Tyan Tiger 2460
math at velocet.ca
Thu Apr 25 12:18:04 EDT 2002
On Thu, Apr 25, 2002 at 03:19:01AM -0400, Robert G. Brown's all...
> Dear List,
> We've had problems (as have others on this list) getting our 2U
> rackmount Tyan Tiger 2460 motherboards to boot/install/run reliably and
> stably. Seth (our systems guy) and I worked on a couple of the boxes
> today armed with a 32 bit riser, a 64 bit riser, and an ATI rage video
> card and a 3c905m NIC.
We got back a 2466 from RMA that was somehow fried. New replacement board came
back. The new bios reports "V4.0 rel 6" and also "Phoenix 4.01".
I saw this change from previous versions and decided to try our Tbirds in it
that we had tried before under previous BIOS versions (and I cant remember the
version #s from before and I cant reboot any nodes to find out :)
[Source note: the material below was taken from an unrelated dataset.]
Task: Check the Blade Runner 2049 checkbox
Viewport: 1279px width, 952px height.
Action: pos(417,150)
Well something has changed because it warns that the processors are non
MP and so it will operate uniprocessor as SMP is unsupported with non MPs.
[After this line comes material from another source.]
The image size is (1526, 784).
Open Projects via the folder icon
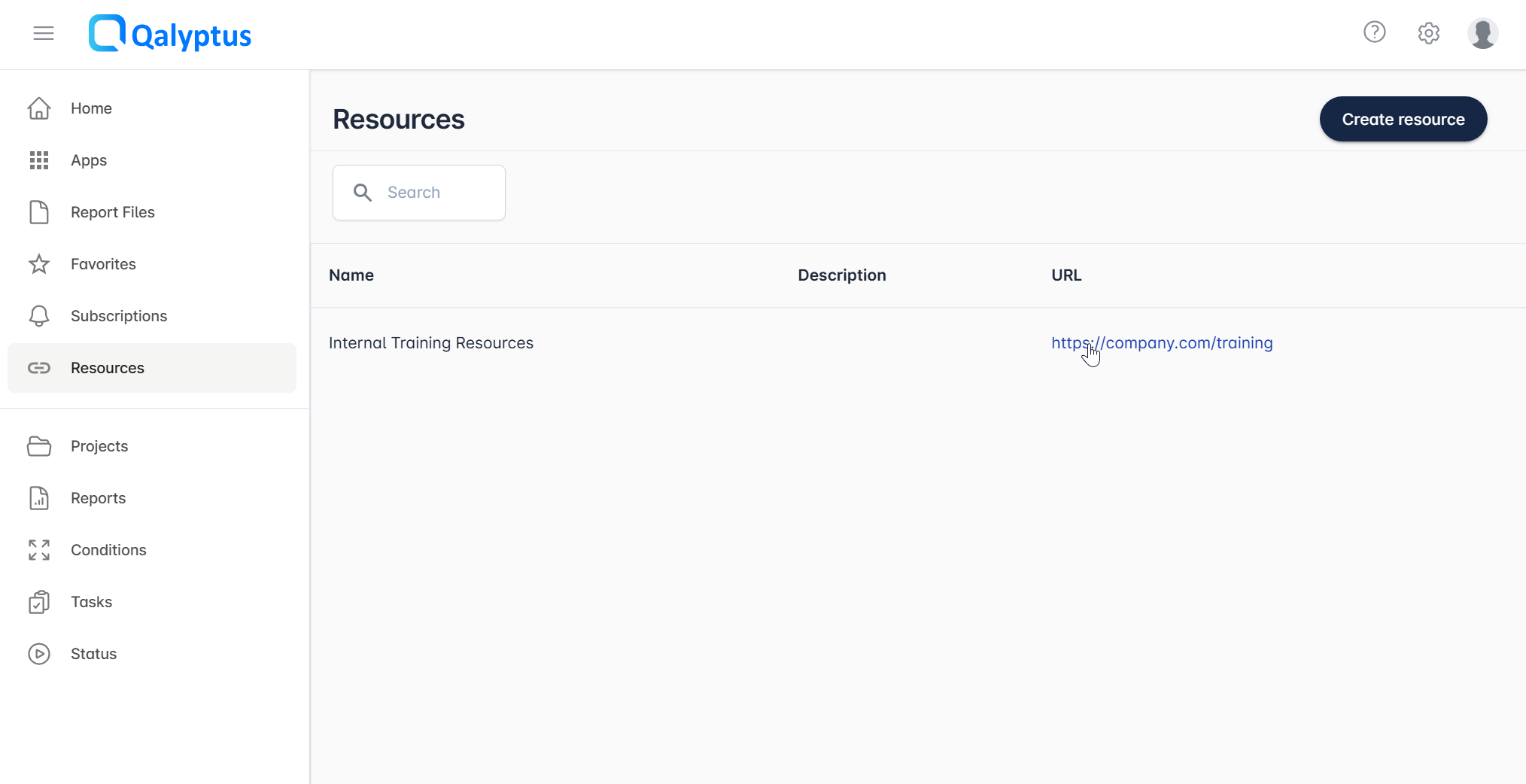click(x=39, y=446)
Cant flash back to a previous bios version either. So Tyan musta struck some
deal with AMD on this. :) Im wondering why they bothered, really, since
Tbirds are almost out of production anyway.
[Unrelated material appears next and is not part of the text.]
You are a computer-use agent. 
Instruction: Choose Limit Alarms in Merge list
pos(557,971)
We still have a few test boards running happily with dual Tbird 1.33Ghz
on both 2460s and 2466s, I assume on the older bios.
No major problems with either type of board, except those wierd Addtron
GBE cards which y'all should stay away from. :)
> We took the PCI cards off of their frames so we could mount them
> vertically directly in the slots for testing. We also dismounted the
> risers so we could try them in different slots as well. The following is
> a summary of our findings.
> a) Only the video card would work in slot 1. Period. If we put the
> 3c905 in slot one all by itself (using the BIOS console), the system
> would behave erratically, actually mistaking the number and speed of
> processors during boot and crashing under heavy network loads if and
> when it booted.
> b) If slot one had video or was empty, the system would work fine for
> all other vertical configurations. That is, video in 1, net in 6, video
> in 2, net in 3 or vice versa, video in 5, NIC in 2, etc. I don't know
> that we tested every combination but we didn't find another that failed
> in all our tests. Slot 1 alone seems to be the ringer.
> It is not a 64 vs 32 bit slot question or a power question per se, as
> far as we can tell. Slots 1-4 are all apparently identical 32 bit, five
> volt slots, slots 5+ are 32 bit five volt slots, and both the 3c905 and
> ATI are slotted for 3.3/32 bit slots with the extra notch near the
> back. There is no reason that we can see for the 3c905 to work in slot
> 2, 3, 4, 5, 6, 7 but not in slot 1.
> This is further verified by the fact that we had a 2566 to play with as
> well, which has two 64/66 3.3 volt slots, and the cards worked perfectly
> in them in any order.
> c) Our real torment comes from the riser. Most riser cards are
> designed so they HAVE to plug into slot 1 so that their physical
> framework can hold the cards sideways in the remaining room over the PCI
> bus. Plugged into slot 2, there isn't generally room to fit a full
> height card (or the support frame) into the remaining space to the side.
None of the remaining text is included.